[ Par Simon Renard ]

 

Depuis l’arrivée au pouvoir de Kim Jong-un en décembre 2011, la Corée du Nord n’a eu de cesse de multiplier les essais nucléaires et balistiques ainsi que les exhibitions d’engins nucléaire afin de réaffirmer sa puissance aux yeux du monde. Cette succession de mouvements militaire amène les États-Unis à prendre des mesures préventives en renforçant ses positions en Corée du Sud, ce qui participe à l’augmentation des tensions internationales sur la question du nucléaire.

État de l’armement nucléaire en Corée du Nord
Il y a aujourd’hui peu d’informations sur les possibilités nucléaires de la Corée du Nord. En effet le pays étant une dictature totalitaire fermée, il ne laisse pas filtrer grand chose quant à ses stocks d’armement. De plus les déclarations du régime sont souvent remises en cause par les experts.

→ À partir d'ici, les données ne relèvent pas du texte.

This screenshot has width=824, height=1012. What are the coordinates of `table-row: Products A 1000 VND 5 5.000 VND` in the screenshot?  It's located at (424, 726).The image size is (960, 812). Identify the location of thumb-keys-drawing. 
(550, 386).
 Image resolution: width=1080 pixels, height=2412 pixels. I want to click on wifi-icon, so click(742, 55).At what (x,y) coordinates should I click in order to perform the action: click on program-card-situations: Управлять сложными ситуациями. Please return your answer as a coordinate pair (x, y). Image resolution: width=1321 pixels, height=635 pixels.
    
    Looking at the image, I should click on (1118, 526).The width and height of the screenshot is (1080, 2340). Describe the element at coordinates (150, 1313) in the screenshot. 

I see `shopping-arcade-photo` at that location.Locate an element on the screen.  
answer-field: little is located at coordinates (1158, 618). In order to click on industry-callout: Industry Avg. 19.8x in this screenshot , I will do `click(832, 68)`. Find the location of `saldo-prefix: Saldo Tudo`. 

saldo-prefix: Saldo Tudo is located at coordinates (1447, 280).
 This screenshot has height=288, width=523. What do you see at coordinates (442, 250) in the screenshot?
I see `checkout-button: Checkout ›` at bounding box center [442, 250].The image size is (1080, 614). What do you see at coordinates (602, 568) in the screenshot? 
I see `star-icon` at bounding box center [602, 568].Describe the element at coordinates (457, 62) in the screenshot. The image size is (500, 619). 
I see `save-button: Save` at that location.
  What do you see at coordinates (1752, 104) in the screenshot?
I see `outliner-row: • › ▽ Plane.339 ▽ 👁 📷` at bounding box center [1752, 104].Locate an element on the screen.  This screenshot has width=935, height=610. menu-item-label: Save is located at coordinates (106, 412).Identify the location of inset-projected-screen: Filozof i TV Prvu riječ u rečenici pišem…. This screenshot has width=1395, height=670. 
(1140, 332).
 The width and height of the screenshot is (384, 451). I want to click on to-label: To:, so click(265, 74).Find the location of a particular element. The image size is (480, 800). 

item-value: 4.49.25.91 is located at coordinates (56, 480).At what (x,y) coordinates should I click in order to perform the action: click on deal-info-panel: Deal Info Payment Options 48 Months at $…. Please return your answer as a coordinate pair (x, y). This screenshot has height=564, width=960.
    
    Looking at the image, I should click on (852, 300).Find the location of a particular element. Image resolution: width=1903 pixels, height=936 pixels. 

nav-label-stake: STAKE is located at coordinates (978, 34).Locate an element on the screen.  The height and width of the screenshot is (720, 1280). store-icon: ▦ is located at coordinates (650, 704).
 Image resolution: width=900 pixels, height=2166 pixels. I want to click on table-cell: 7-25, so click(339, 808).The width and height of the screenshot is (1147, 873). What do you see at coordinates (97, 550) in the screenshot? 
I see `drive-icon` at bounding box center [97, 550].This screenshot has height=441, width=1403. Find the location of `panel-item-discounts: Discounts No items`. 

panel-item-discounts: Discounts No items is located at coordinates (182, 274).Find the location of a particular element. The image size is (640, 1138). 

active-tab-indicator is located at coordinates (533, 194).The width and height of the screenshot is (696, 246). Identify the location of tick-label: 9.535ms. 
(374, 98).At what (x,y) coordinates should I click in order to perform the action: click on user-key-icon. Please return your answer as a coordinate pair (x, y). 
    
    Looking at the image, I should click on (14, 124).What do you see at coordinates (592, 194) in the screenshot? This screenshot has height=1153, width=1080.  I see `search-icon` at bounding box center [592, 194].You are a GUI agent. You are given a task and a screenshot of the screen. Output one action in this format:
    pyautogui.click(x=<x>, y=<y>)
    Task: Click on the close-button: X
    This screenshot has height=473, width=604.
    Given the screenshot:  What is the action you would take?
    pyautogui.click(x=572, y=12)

Cependant, on sait aujourd’hui au vu des essais que la Corée du Nord maîtrise le traitement du plutonium, ainsi que l’enrichissement de l’uranium et la technologie thermonucléaire. Elle est probablement aussi capable de produire des missiles intercontinentaux capable de porter des charges nucléaires. On pense également que la Corée du Nord maîtriserait la bombe H, qui est le type d’arme nucléaire le plus puissant car reposant sur la fusion nucléaire.

 

Menace représentée par la Corée du Nord
Durant la guerre froide a eu lieu la guerre de Corée (1950-1953) qui a opposé la Corée du Nord alliée à l’URSS et la Corée du Sud alliée aux États-Unis. C’est à la suite de ce conflit que les États-Unis vont décider d’installer des ogives nucléaires en Corée du Sud tournées vers la Corée du Nord. Cette menace va inciter la Corée du Nord à initier un programme nucléaire qui ne s’est vraisemblablement pas arrêté même pendant la période où le pays était signataire du traité de non-prolifération nucléaire (1985-2003).

Depuis cette période la Corée du Nord représente une menace à la fois pour ses voisins mais aussi pour les puissances mondiales. C’est cet état de fait qui peut amener à envisager une guerre nucléaire dans le cas où la Corée du Nord déciderait de s’attaquer réellement aux États-Unis. La Corée du Nord a en effet récemment effectué plusieurs essais nucléaires et balistique, avec notamment plusieurs tirs de missiles au dessus du Japon. Certains de ces missiles sont aujourd’hui capables de parcourir près de 3700 km, rendant possible l’atteinte de l’île de Guam, île du Pacifique appartenant aux États-Unis. Une partie des experts pense même que les missiles nucléaires Nord-Coréens pourraient atteindre la ville de New York. Cependant, on ne sait pas aujourd’hui si cette portée est réelle puis qu’aucun essai ne l’a démontrée. De plus on ne sait pas non plus si la Corée du Nord maîtrise la rentrée dans l’atmosphère de ses missiles. Cela ne laisse néanmoins rien présager de bon pour l’avenir, d’autant plus que le programme d’interception des missiles mis en place par les États-Unis n’est pas encore totalement fiable.

 

Quelques éléments rassurants
Récemment, certains événements ont pu donner à la communauté internationale un motif d’espoir quant à la menace nucléaire nord-coréenne. En effet, la Corée du Nord à annoncé en 2018 l’arrêt des essais nucléaires et des tirs de missiles intercontinentaux. De plus, deux sommets ont eu lieu rassemblant les présidents Donald Trump et Kim Jong-un : le premier à Singapour en 2018 et le second à Hanoï en 2019. Cependant ces deux rencontre n’ont apporté que peu d’avancées concrètes, et la chose qui nous permet aujourd’hui le plus de croire qu’une guerre nucléaire n’aura pas lieu, reste l’écrasante suprématie militaire des États-Unis.